NASA Recovers PUEO Data Drives After 23-Day Antarctic Neutrino Hunt
Updated
Updated · Science@NASA · May 26
NASA Recovers PUEO Data Drives After 23-Day Antarctic Neutrino Hunt
3 articles · Updated · Science@NASA · May 26
PUEO’s full payload, including its data drives, has been recovered after the NASA balloon mission flew 23 days over Antarctica and landed about 120 miles from the South Pole.
NASA said the team has begun analyzing the flight data, a complex effort expected to take up to a year as researchers search for ultra-high-energy neutrinos and cosmic-ray signals.
From 120,000 feet, the instrument used the Antarctic ice sheet as a vast detector volume, tracking rare radio signatures from particles linked to supermassive black holes, neutron-star mergers and other extreme cosmic accelerators.
PUEO improved on the earlier ANITA flights with a phased-array trigger, doubled antenna collecting area above 300 MHz and a new low-frequency system sensitive down to 50 MHz.
Those upgrades could inform future radio missions, including concepts that would use the Moon’s regolith to detect ultra-high-energy cosmic rays.
Saved from budget cuts, will PUEO's technology now enable a new generation of particle observatories on the Moon?
Can PUEO's data prove the universe's most powerful particles are ultraheavy atoms, solving a 60-year-old mystery?
PUEO Achieves Order-of-Magnitude Sensitivity Leap in Ultrahigh-Energy Neutrino Detection: Mission Results and Scientific Impact
Overview
The PUEO mission successfully completed its Antarctic balloon flight from December 2025 to January 2026, collecting a massive trove of scientific data over the continent.
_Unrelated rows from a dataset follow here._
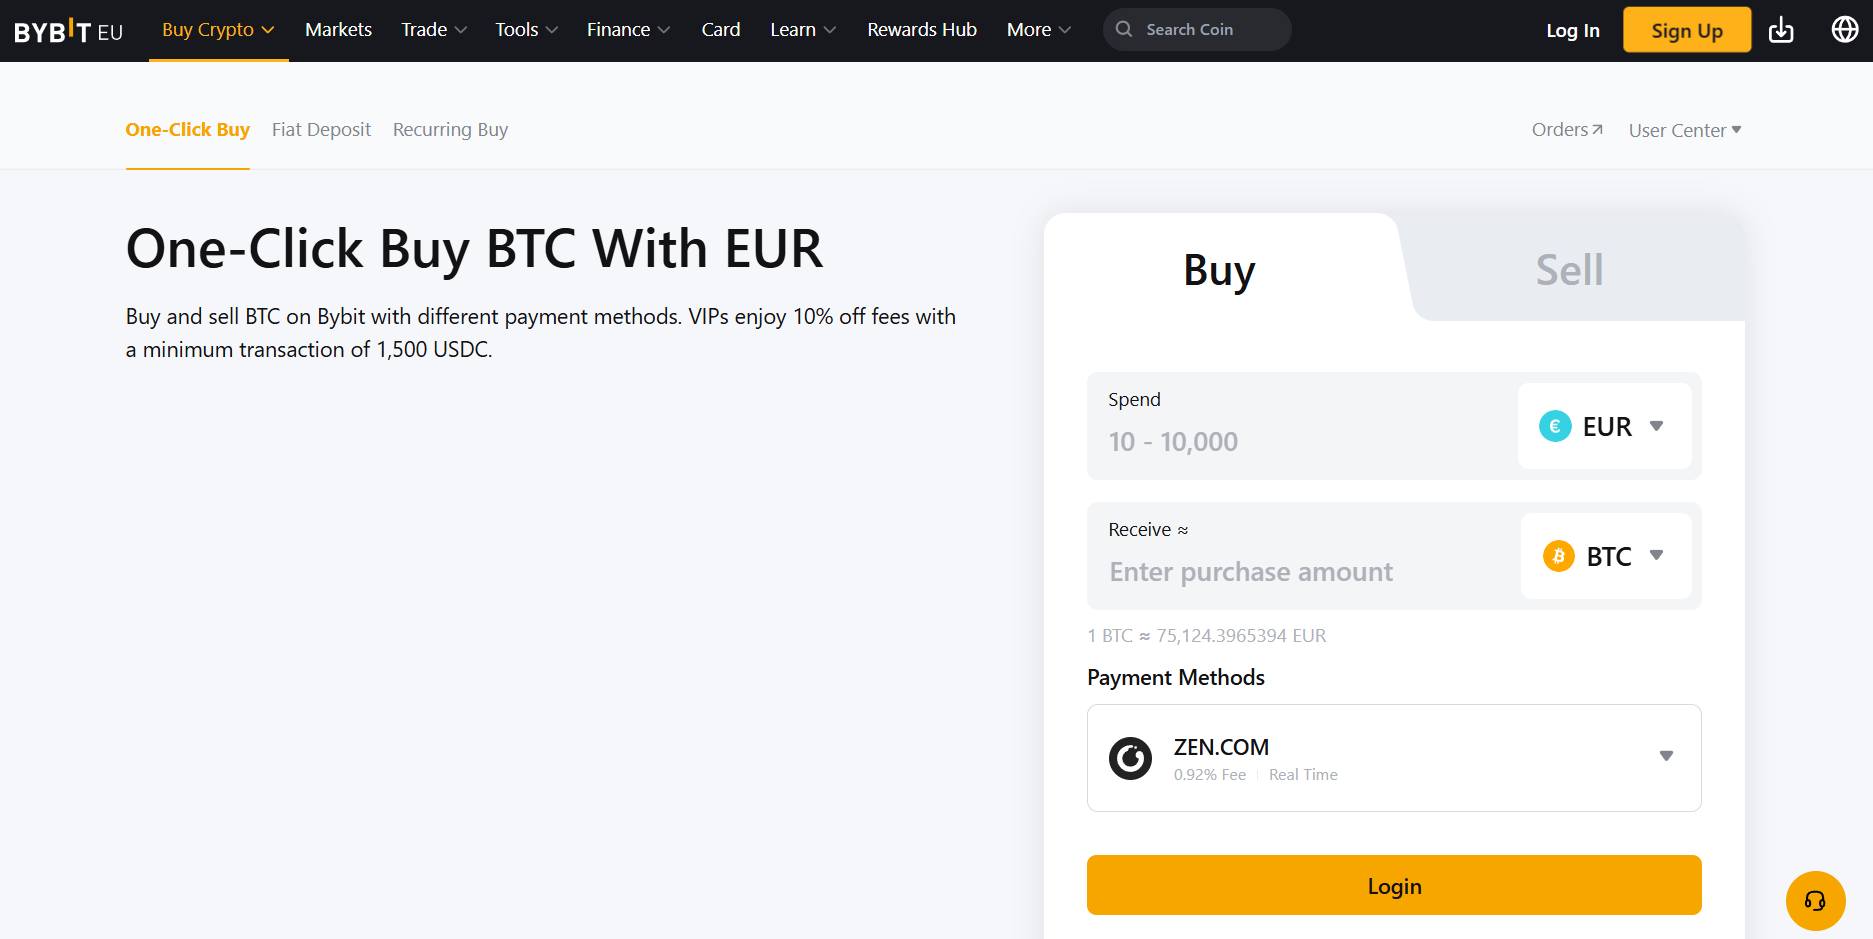Select the Fiat Deposit tab
Screen dimensions: 1873x939
pyautogui.click(x=321, y=130)
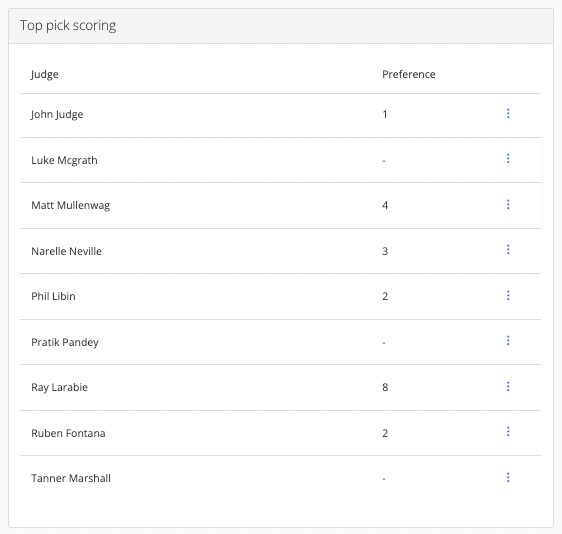Click Ray Larabie's preference value 8
The height and width of the screenshot is (534, 562).
tap(385, 387)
After the flight, the mission team efficiently recovered the data, ensuring its preservation for analysis. As of May 2026, the project has moved into the data analysis phase, with scientists taking a brief but well-deserved break before starting the demanding task of processing and interpreting the information gathered. This transition marks a significant achievement for the collaboration and sets the stage for uncovering new scientific insights from the mission’s observations.